At the end of a long, busy day, you expect to be able to fall asleep, no problem. Yet when you crawl under the covers and turn out the light, what happens? You can’t sleep. Maybe you lie awake for a long time before falling asleep. Perhaps you can fall asleep initially, but you’re not able to stay asleep. Instead, you wake up on and off throughout a restless night, or you wake very early in the morning—even hours before the alarm is set to ring. You rise from bed to start the day feeling tired and unrefreshed. Unfortunately you are not alone, one of the many curses of modern day living is insomnia with studies showing that 10 % of people have long-term insomnia and 40% have occasional insomnia. Many complain of constant fatigue and elevated stress levels, both of which are linked to bad sleeping patterns. Often, costly pharmaceutical solutions are sought out, wreaking further havoc on already compromised immune systems.
Before going this route, we have put together a list of natural strategies for you to overcome restless nights. Some you might have heard of before others may be like finding gold, but we suggest you try all six together for a period of 3 months to get the best results:
Power down. Switch off all electronic devices well before bedtime. Electronic devices that emit blue light (e.g. tablets, cellphones, and notebooks) have been known to affect levels of the hormone melatonin in your body. Melatonin is primarily responsible for regulating sleep and wakefulness in animals. If you can’t commit to switching off entirely, at the very least stop browsing well before bedtime and pick up that paperback instead (Kindle’s don’t count).
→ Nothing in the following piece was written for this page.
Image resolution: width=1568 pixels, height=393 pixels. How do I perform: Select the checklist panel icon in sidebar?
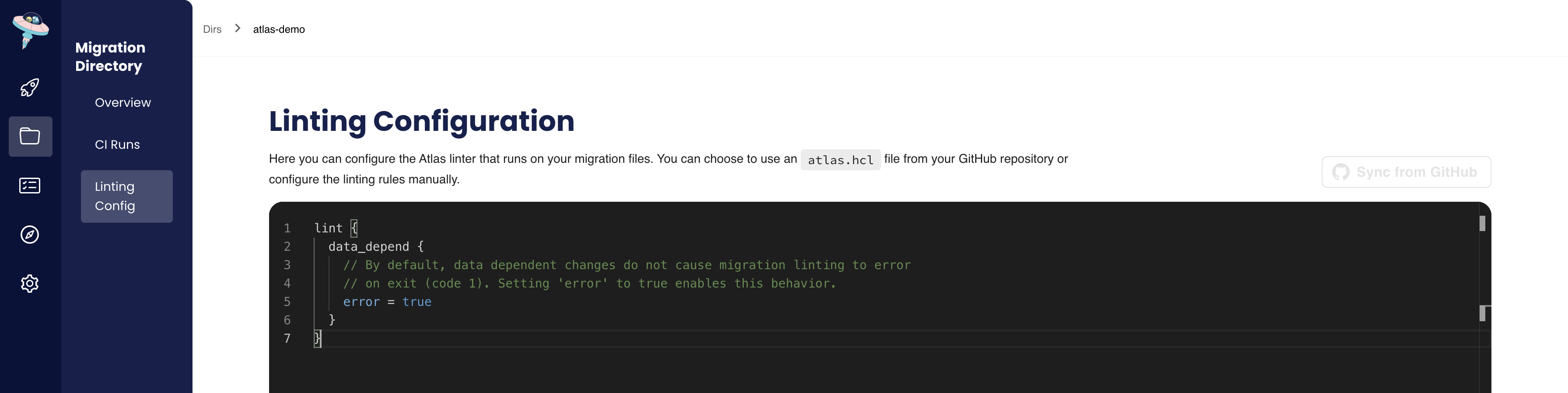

Destress. Have a warm bath with a few drops of lavender essential oils, while listening to calming music. Follow it up with a warm cup of milk, which contains Tryptophan, an essential amino acid that is a precursor to serotonin, a neurotransmitter that can be converted into melatonin, a hormone that has a role in regulating our circadian rhythm. However, some studies challenge this and put it down to a psychological response, like a much-loved teddy rather than a physiological response. But if it works, go for it!
Exercise early. Even if it’s a short brisk walk, studies have shown that regular exercise in the morning has positive effects on sleep patterns - those who exercise more frequently had less trouble sleeping than those who did not exercise. Pilates is another common calming practice that assist in reducing stress, and will thereby make falling asleep easier.
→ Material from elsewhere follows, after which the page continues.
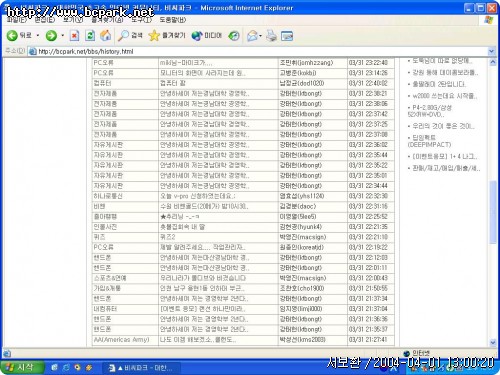Click the red X Stop icon
The image size is (500, 375).
click(74, 35)
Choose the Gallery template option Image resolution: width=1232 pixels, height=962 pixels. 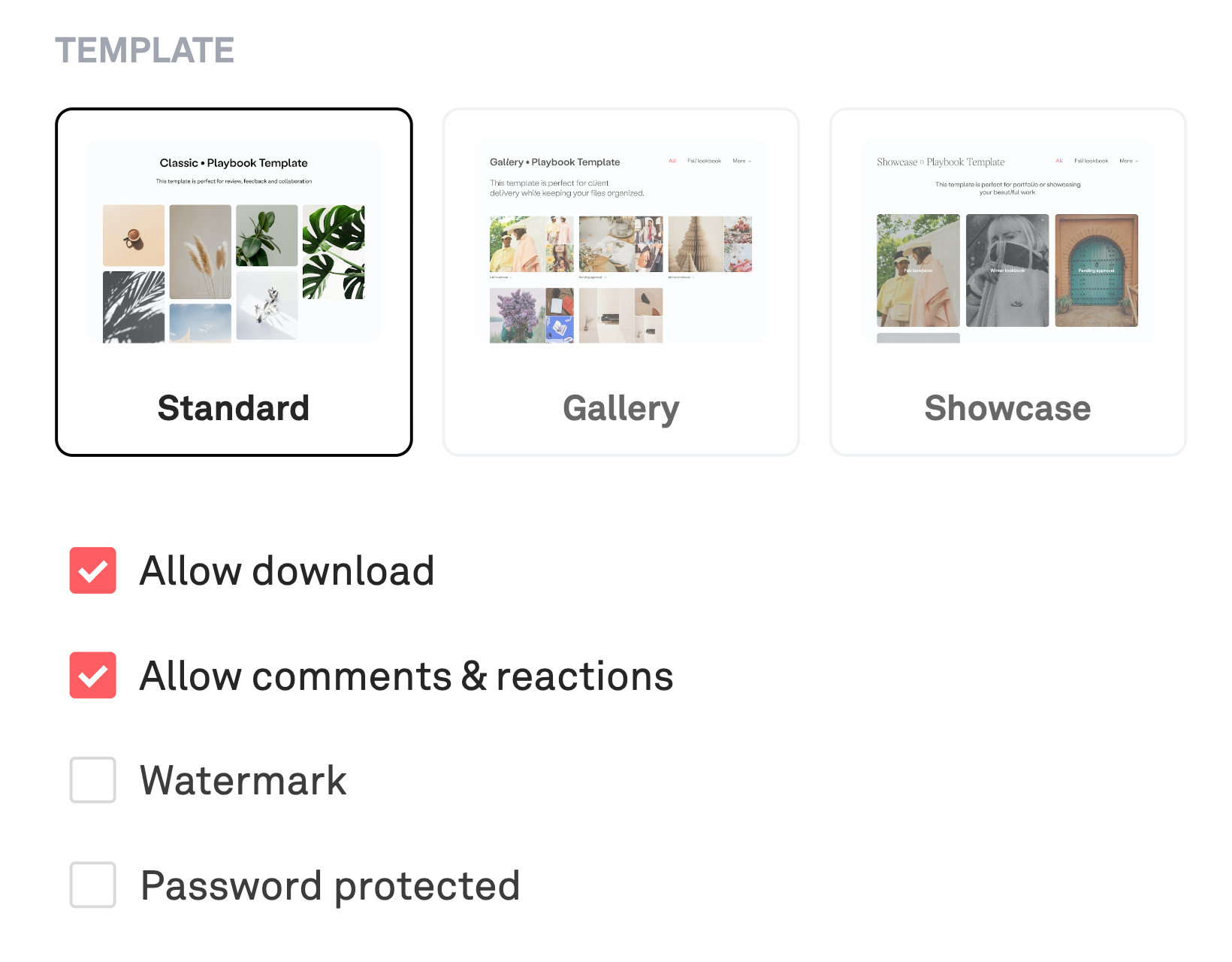point(621,282)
Take your supplement. Calcium and magnesium supplements are both said to aid sleep. Calcium helps the brain manufacture melatonin, while magnesium deficiency is linked to chronic insomnia. A diet rich in leafy greens should provide the necessary quantities of these micronutrients, but supplements will go a long way to fill any voids in your diet.
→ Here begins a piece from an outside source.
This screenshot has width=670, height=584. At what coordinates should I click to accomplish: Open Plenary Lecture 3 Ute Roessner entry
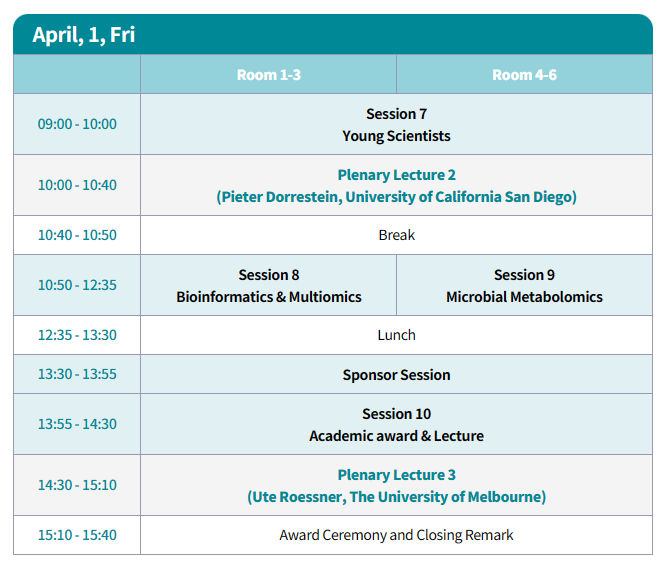(396, 485)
Chew some valerian root. This treatment dates back to ancient Roman times, and valerian plant is thought to have mildly sedative properties. This natural supplement will be considerably less harsh than most synthetic meds, and will undoubtedly leave you feeling less hungover than sleeping pills.
Because there are a plethora of natural alternatives, it’s not always necessary to rush to your nearest pharmacist to treat a few sleepless nights. Despite this, it’s important to identify whether your sleep problems are, in fact, a sign of something more serious. If nothing seems to work and you’re left feeling exhausted, stressed and no more rested, it’s probably a good idea to consult your doctor.